_What is expected_
Copy every line from the one that holds "Given: Click the" to the end of the records below, exactly and with nothing else, but without any pictures.

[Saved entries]
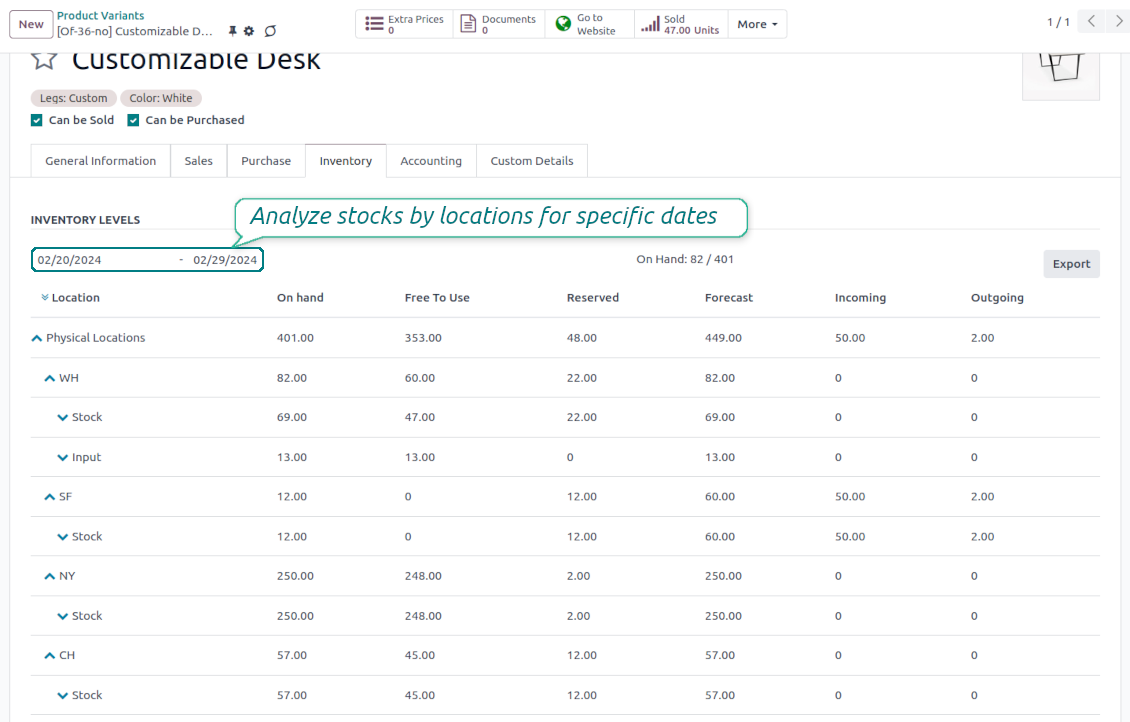The height and width of the screenshot is (722, 1130).
Task: Expand the Input location under WH
Action: (x=63, y=457)
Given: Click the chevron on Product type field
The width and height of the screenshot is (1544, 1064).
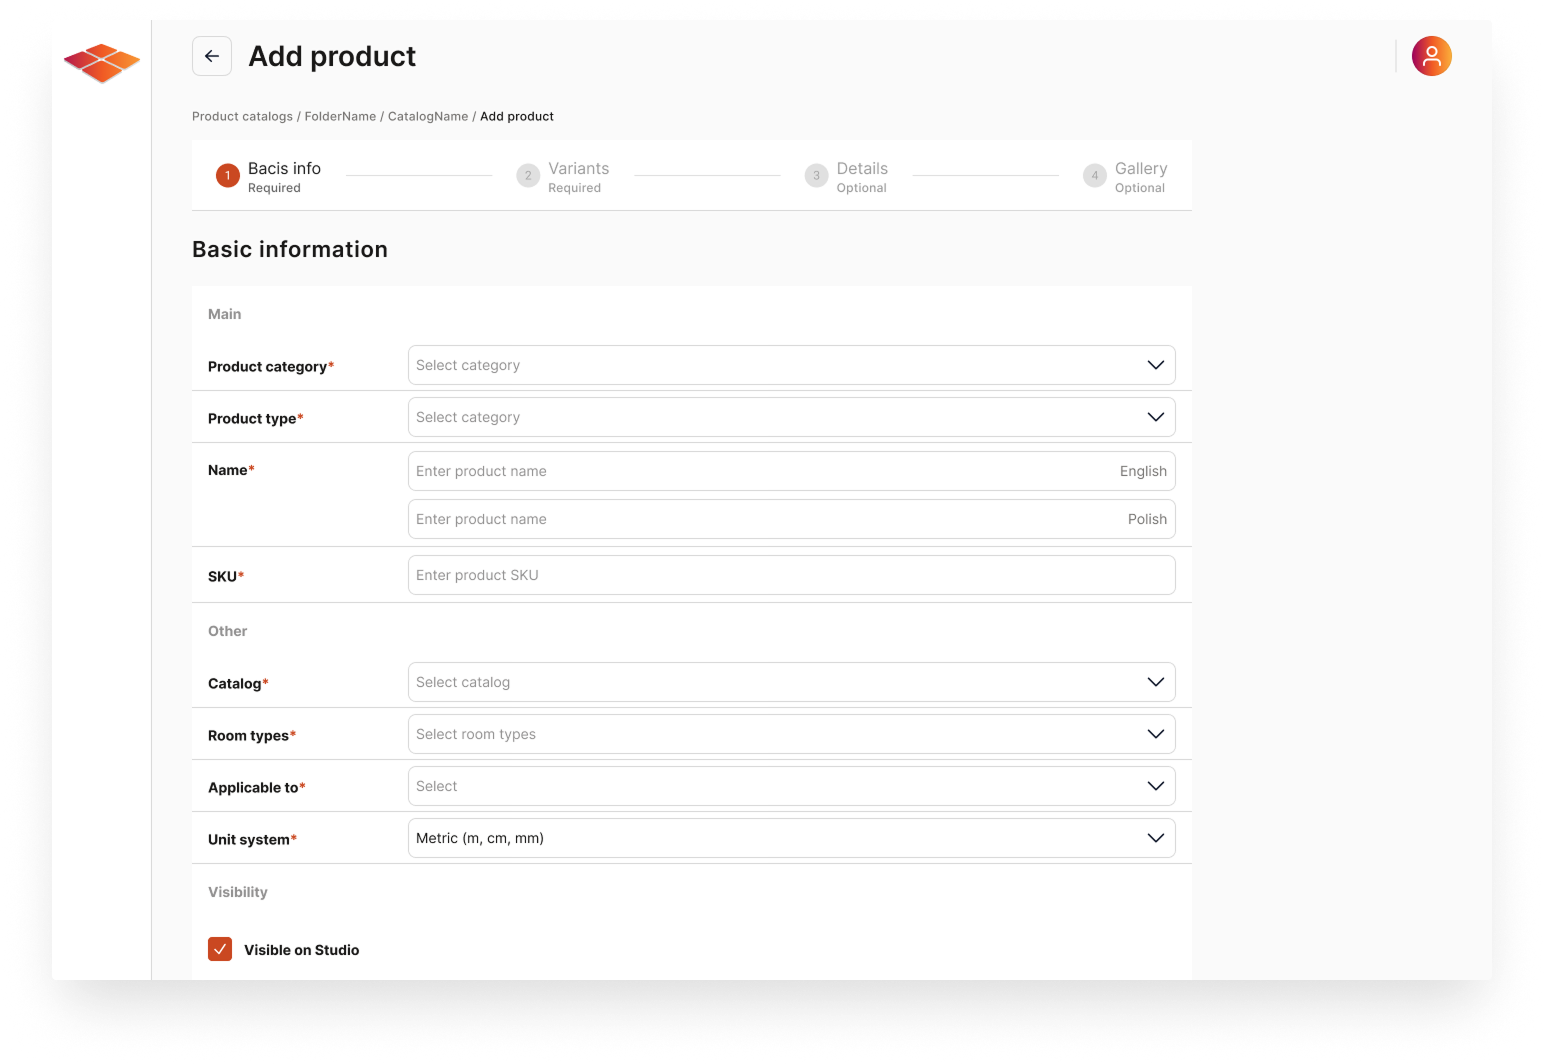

_Your response_
Given: Click the chevron on Product type field
The width and height of the screenshot is (1544, 1064).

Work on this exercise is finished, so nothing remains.